Scripts used to generate the results and figures for the manuscript titled: "GuFi phages represent the most prevalent viral family-level clusters in the human gut microbiome".
Project status (29 Jan 2026): This repository is being actively curated for manuscript submission.
- Available: Core computational pipelines used to generate key results of the paper (viral OTUs, viral family-level clusters, prevalence and abundance estimation).
- In progress: Additional analysis pipelines and figure-generation notebooks, to be released shortly.

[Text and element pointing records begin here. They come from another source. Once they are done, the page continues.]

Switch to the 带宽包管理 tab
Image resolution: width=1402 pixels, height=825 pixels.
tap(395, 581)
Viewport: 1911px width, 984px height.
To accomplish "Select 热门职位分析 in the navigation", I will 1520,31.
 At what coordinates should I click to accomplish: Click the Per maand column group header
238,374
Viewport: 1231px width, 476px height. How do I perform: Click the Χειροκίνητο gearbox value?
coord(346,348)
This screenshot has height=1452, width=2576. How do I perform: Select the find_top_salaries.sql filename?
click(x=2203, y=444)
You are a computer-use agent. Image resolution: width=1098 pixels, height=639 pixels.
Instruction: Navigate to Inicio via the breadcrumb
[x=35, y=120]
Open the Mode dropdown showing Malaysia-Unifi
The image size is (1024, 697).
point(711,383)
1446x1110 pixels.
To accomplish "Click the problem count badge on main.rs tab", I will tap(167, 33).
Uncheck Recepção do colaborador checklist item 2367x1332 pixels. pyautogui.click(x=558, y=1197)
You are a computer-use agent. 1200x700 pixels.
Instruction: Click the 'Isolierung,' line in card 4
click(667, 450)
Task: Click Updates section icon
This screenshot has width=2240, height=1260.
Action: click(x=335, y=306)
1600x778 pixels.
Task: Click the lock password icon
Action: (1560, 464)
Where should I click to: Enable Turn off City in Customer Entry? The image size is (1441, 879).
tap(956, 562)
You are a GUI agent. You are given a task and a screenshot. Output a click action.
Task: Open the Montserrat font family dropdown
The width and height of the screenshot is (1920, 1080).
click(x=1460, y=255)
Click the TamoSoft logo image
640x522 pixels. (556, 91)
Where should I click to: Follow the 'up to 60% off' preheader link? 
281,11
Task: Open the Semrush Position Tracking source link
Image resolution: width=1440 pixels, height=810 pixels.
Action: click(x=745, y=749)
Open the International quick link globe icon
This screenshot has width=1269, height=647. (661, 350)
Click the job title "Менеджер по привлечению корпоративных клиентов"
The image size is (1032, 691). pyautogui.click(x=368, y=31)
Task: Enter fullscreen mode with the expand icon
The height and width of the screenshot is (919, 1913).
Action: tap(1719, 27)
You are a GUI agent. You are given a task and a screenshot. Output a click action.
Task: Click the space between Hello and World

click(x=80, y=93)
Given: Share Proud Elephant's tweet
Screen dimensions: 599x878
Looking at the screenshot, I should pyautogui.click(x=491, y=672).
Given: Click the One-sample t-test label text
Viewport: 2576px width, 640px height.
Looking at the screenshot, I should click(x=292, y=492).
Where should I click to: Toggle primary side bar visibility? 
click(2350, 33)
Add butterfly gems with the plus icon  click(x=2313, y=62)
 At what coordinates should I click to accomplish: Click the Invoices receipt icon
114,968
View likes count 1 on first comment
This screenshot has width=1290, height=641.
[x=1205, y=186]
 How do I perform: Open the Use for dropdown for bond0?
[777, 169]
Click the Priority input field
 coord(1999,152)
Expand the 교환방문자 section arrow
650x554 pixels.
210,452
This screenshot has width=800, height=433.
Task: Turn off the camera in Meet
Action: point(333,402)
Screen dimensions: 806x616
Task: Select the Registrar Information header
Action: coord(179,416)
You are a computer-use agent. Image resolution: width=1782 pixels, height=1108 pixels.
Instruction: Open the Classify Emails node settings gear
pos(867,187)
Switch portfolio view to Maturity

- Identifying viral OTUs from metagenomic assemblies
- Constructing viral family-level clusters
- Estimating prevalence and abundance in metagenomic samples
- All Supplementary Data files, identified viral sequences, and representative vOTU sequences are available via Zenodo at DOI:10.5281/zenodo.18253940.
- The hybrid MAGs used for host association and read coverage analysis are available from the European Nucleotide Archive (ENA) under project accession PRJEB49168.
- Hi-C (n=84) and VLP (n=64) metagenomic sequencing reads are available from the European Nucleotide Archive (ENA) under project accession PRJEB106095. Illumina (n=109), Oxford Nanopore (n=109), and Hi-C (n=24) metagenomic sequencing reads are available under project accession PRJEB49168.
For questions regarding the code and data in this repository, please contact: Hanrong Chen, Niranjan Nagarajan
Chen, H. et al. GuFi phages represent the most prevalent viral family-level clusters in the human gut microbiome. bioRxiv. https://doi.org/10.64898/2026.01.26.701711
Please also cite the lab's previous paper on the SPMP cohort: Gounot, J.-S. et al. Genome-centric analysis of short and long read metagenomes reveals uncharacterized microbiome diversity in Southeast Asians. Nature Communications, 13, 6044 (2022).